## WHAT YOU ARE ASKED TO DO
Please restate the data exactly, from the first line to the last.

(Stored entries)
• • • • •

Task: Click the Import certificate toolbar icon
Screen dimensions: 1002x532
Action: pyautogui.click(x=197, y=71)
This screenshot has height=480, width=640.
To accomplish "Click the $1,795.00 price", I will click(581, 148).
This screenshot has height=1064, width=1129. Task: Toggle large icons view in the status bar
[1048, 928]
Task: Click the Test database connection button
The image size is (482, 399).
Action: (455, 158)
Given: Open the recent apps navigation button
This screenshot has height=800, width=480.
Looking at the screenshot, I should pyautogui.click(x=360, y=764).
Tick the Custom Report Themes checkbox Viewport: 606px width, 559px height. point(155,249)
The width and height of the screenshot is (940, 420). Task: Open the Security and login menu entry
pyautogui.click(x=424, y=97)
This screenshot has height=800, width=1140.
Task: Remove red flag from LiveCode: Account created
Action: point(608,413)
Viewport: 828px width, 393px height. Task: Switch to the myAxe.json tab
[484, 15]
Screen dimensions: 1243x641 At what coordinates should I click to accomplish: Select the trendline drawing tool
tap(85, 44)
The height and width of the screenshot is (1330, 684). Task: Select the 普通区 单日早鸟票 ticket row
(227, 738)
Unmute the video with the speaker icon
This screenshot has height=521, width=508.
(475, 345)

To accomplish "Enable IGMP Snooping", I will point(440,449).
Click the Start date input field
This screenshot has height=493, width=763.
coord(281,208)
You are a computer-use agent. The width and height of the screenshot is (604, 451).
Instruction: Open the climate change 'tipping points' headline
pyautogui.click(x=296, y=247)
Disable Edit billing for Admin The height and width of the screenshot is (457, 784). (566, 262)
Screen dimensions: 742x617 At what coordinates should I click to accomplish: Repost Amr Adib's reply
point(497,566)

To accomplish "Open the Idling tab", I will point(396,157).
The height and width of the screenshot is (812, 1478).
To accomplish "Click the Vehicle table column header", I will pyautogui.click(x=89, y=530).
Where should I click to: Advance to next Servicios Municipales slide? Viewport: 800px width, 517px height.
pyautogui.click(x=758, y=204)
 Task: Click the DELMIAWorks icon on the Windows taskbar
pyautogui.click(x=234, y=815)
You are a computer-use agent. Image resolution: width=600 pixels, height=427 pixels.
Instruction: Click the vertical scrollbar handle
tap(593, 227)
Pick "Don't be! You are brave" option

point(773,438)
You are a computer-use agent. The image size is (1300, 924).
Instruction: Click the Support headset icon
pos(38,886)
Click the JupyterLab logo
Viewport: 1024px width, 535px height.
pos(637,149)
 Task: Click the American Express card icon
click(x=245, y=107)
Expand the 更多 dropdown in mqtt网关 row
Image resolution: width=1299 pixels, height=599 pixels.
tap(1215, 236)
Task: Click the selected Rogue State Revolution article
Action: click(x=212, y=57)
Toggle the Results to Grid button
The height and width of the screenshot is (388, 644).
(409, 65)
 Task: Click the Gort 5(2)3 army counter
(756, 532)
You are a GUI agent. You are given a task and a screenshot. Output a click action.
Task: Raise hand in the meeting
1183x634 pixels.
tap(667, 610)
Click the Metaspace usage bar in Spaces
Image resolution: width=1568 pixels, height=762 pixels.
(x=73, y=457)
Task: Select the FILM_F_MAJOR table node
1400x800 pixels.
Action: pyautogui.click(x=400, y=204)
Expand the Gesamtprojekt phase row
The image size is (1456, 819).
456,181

• • • • •

## TASK OUTPUT
Task: Click the Import certificate toolbar icon
Screen dimensions: 1002x532
Action: pyautogui.click(x=197, y=71)
This screenshot has height=480, width=640.
To accomplish "Click the $1,795.00 price", I will click(581, 148).
This screenshot has height=1064, width=1129. Task: Toggle large icons view in the status bar
[1048, 928]
Task: Click the Test database connection button
The image size is (482, 399).
Action: (455, 158)
Given: Open the recent apps navigation button
This screenshot has height=800, width=480.
Looking at the screenshot, I should pyautogui.click(x=360, y=764).
Tick the Custom Report Themes checkbox Viewport: 606px width, 559px height. point(155,249)
The width and height of the screenshot is (940, 420). Task: Open the Security and login menu entry
pyautogui.click(x=424, y=97)
This screenshot has height=800, width=1140.
Task: Remove red flag from LiveCode: Account created
Action: point(608,413)
Viewport: 828px width, 393px height. Task: Switch to the myAxe.json tab
[484, 15]
Screen dimensions: 1243x641 At what coordinates should I click to accomplish: Select the trendline drawing tool
tap(85, 44)
The height and width of the screenshot is (1330, 684). Task: Select the 普通区 单日早鸟票 ticket row
(227, 738)
Unmute the video with the speaker icon
This screenshot has height=521, width=508.
(475, 345)

To accomplish "Enable IGMP Snooping", I will point(440,449).
Click the Start date input field
This screenshot has height=493, width=763.
coord(281,208)
You are a computer-use agent. The width and height of the screenshot is (604, 451).
Instruction: Open the climate change 'tipping points' headline
pyautogui.click(x=296, y=247)
Disable Edit billing for Admin The height and width of the screenshot is (457, 784). (566, 262)
Screen dimensions: 742x617 At what coordinates should I click to accomplish: Repost Amr Adib's reply
point(497,566)

To accomplish "Open the Idling tab", I will point(396,157).
The height and width of the screenshot is (812, 1478).
To accomplish "Click the Vehicle table column header", I will pyautogui.click(x=89, y=530).
Where should I click to: Advance to next Servicios Municipales slide? Viewport: 800px width, 517px height.
pyautogui.click(x=758, y=204)
 Task: Click the DELMIAWorks icon on the Windows taskbar
pyautogui.click(x=234, y=815)
You are a computer-use agent. Image resolution: width=600 pixels, height=427 pixels.
Instruction: Click the vertical scrollbar handle
tap(593, 227)
Pick "Don't be! You are brave" option

point(773,438)
You are a computer-use agent. The image size is (1300, 924).
Instruction: Click the Support headset icon
pos(38,886)
Click the JupyterLab logo
Viewport: 1024px width, 535px height.
pos(637,149)
 Task: Click the American Express card icon
click(x=245, y=107)
Expand the 更多 dropdown in mqtt网关 row
Image resolution: width=1299 pixels, height=599 pixels.
tap(1215, 236)
Task: Click the selected Rogue State Revolution article
Action: click(x=212, y=57)
Toggle the Results to Grid button
The height and width of the screenshot is (388, 644).
(409, 65)
 Task: Click the Gort 5(2)3 army counter
(756, 532)
You are a GUI agent. You are given a task and a screenshot. Output a click action.
Task: Raise hand in the meeting
1183x634 pixels.
tap(667, 610)
Click the Metaspace usage bar in Spaces
Image resolution: width=1568 pixels, height=762 pixels.
(x=73, y=457)
Task: Select the FILM_F_MAJOR table node
1400x800 pixels.
Action: pyautogui.click(x=400, y=204)
Expand the Gesamtprojekt phase row
The image size is (1456, 819).
456,181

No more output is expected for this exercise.